-- Text passage --
Add an option for a local reward that just computes speed of the AV and its follower

eugenevinitsky · eugenevinitsky · commit 942fe56130ae · 2020-03-28T17:31:09.000-07:00
diff --git a/examples/exp_configs/non_rl/i210_subnetwork.py b/examples/exp_configs/non_rl/i210_subnetwork.py
@@ -101,7 +101,7 @@
 edge_id = "119257908#1-AddedOnRampEdge"
 custom_callables = {
     "avg_merge_speed": lambda env: np.nan_to_num(np.mean(
-        env.k.vehicle.get_speed(env.k.vehicle.get_ids_by_edge(edge_id)))),
+        env.k.vehicle.get_speed(env.k.vehicle.get_ids()))),
     "avg_outflow": lambda env: np.nan_to_num(
         env.k.vehicle.get_outflow_rate(120)),
     # we multiply by 5 to account for the vehicle length and by 1000 to convert
diff --git a/examples/exp_configs/rl/multiagent/multiagent_i210.py b/examples/exp_configs/rl/multiagent/multiagent_i210.py
@@ -5,7 +5,6 @@
 """
 import os
 
-from ray.rllib.agents.ppo.ppo_policy import PPOTFPolicy
 from ray.tune.registry import register_env
 
 from flow.controllers import RLController
diff --git a/examples/train.py b/examples/train.py
@@ -22,7 +22,6 @@
 
 import ray
 from ray import tune
-from ray.tune import run_experiments
 from ray.tune.registry import register_env
 try:
     from ray.rllib.agents.agent import get_agent_class
@@ -36,9 +35,9 @@
 from flow.utils.registry import make_create_env
 
 
-
 def parse_args(args):
     """Parse training options user can specify in command line.
+
     Returns
     -------
     argparse.Namespace
@@ -140,6 +139,7 @@ def setup_exps_rllib(flow_params,
                      policies_to_train=None,
                      ):
     """Return the relevant components of an RLlib experiment.
+
     Parameters
     ----------
     flow_params : dict
diff --git a/flow/envs/multiagent/i210.py b/flow/envs/multiagent/i210.py
@@ -16,6 +16,8 @@
     "max_decel": 1,
     # whether we use an obs space that contains adjacent lane info or just the lead obs
     "lead_obs": True,
+    # whether the reward should come from local vehicles instead of global rewards
+    "local_reward": True
 }
 
 
@@ -137,35 +139,47 @@ def compute_reward(self, rl_actions, **kwargs):
             return {}
 
         rewards = {}
-        for rl_id in self.k.vehicle.get_rl_ids():
-            if self.env_params.evaluate:
-                # reward is speed of vehicle if we are in evaluation mode
-                reward = self.k.vehicle.get_speed(rl_id)
-            elif kwargs['fail']:
-                # reward is 0 if a collision occurred
-                reward = 0
-            else:
-                # reward high system-level velocities
-                cost1 = average_velocity(self, fail=kwargs['fail'])

-- Information provided --

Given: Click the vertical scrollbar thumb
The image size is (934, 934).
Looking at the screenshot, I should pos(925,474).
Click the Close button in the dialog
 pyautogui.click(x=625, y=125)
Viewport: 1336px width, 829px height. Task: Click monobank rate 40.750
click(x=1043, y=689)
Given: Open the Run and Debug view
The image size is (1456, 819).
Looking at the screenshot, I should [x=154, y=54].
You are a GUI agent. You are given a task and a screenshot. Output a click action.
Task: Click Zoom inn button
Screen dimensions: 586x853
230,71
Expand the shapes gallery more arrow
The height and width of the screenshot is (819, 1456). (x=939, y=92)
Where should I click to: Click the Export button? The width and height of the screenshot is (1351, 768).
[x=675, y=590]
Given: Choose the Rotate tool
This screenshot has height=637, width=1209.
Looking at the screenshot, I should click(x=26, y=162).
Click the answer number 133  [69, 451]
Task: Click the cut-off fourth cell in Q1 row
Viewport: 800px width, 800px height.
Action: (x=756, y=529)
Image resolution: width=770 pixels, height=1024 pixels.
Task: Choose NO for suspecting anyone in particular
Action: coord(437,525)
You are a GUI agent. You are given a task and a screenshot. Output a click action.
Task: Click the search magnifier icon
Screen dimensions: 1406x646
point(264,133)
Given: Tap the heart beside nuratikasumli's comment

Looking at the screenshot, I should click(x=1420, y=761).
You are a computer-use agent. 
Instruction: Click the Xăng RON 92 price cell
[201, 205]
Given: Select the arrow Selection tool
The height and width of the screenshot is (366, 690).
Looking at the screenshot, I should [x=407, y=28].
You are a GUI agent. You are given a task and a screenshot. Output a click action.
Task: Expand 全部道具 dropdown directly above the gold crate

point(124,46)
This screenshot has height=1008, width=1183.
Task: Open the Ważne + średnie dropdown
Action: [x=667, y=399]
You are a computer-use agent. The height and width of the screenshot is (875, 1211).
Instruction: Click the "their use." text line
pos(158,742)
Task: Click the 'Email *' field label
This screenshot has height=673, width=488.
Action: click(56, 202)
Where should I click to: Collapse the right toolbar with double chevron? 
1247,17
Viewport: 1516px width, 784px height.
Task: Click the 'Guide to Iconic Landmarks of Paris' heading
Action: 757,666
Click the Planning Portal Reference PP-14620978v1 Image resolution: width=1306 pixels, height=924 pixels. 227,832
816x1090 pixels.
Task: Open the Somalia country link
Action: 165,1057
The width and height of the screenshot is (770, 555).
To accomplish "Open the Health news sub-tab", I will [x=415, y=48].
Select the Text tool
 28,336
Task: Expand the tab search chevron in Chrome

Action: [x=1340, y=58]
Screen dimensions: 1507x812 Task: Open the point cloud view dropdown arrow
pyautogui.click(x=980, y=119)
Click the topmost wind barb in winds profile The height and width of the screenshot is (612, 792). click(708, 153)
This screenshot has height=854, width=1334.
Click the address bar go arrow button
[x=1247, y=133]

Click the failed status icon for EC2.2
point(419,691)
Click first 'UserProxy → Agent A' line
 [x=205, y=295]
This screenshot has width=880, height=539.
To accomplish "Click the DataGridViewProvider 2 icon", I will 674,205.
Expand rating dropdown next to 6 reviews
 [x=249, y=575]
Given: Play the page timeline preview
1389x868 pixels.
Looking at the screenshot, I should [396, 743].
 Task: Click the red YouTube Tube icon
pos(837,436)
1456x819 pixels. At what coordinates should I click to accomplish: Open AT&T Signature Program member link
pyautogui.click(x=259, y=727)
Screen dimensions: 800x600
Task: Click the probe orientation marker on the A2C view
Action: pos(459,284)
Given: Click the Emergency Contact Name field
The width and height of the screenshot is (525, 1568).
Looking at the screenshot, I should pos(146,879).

-- Problems to work on --
1. In the commit diff that adds a local reward option, what does the comment say the new "local_reward" setting determines?
2. Continue the commit diff for the local reward option, beginning after its final line.
The records that come after the commit diff are separate material with no connection to it.

-- Exercise responses --
1. It determines whether the reward should come from local vehicles instead of global rewards.

2.
-
-                # penalize small time headways
-                cost2 = 0
-                t_min = 1  # smallest acceptable time headway
-
-                lead_id = self.k.vehicle.get_leader(rl_id)
-                if lead_id not in ["", None] \
-                        and self.k.vehicle.get_speed(rl_id) > 0:
-                    t_headway = max(
-                        self.k.vehicle.get_headway(rl_id) /
-                        self.k.vehicle.get_speed(rl_id), 0)
-                    cost2 += min((t_headway - t_min) / t_min, 0)
-
-                # weights for cost1, cost2, and cost3, respectively
-                eta1, eta2 = 1.00, 0.10
-
-                reward = max(eta1 * cost1 + eta2 * cost2, 0)
-
-            rewards[rl_id] = reward
+        if self.env_params.additional_params["local_reward"]:
+            for rl_id in self.k.vehicle.get_rl_ids():
+                rewards[rl_id] = 0
+                speeds = []
+                follow_speed = self.k.vehicle.get_speed(self.k.vehicle.get_follower(rl_id))
+                speeds.extend([speed for speed in follow_speed if speed >= 0])
+                if self.k.vehicle.get_speed(rl_id) >= 0:
+                    speeds.append(self.k.vehicle.get_speed(rl_id))
+                if len(speeds) > 0:
+                    # rescale so the q function can estimate it quickly
+                    rewards[rl_id] = np.mean(speeds) / 500.0
+        else:
+            for rl_id in self.k.vehicle.get_rl_ids():
+                if self.env_params.evaluate:
+                    # reward is speed of vehicle if we are in evaluation mode
+                    reward = self.k.vehicle.get_speed(rl_id)
+                elif kwargs['fail']:
+                    # reward is 0 if a collision occurred
+                    reward = 0
+                else:
+                    # reward high system-level velocities
+                    cost1 = average_velocity(self, fail=kwargs['fail'])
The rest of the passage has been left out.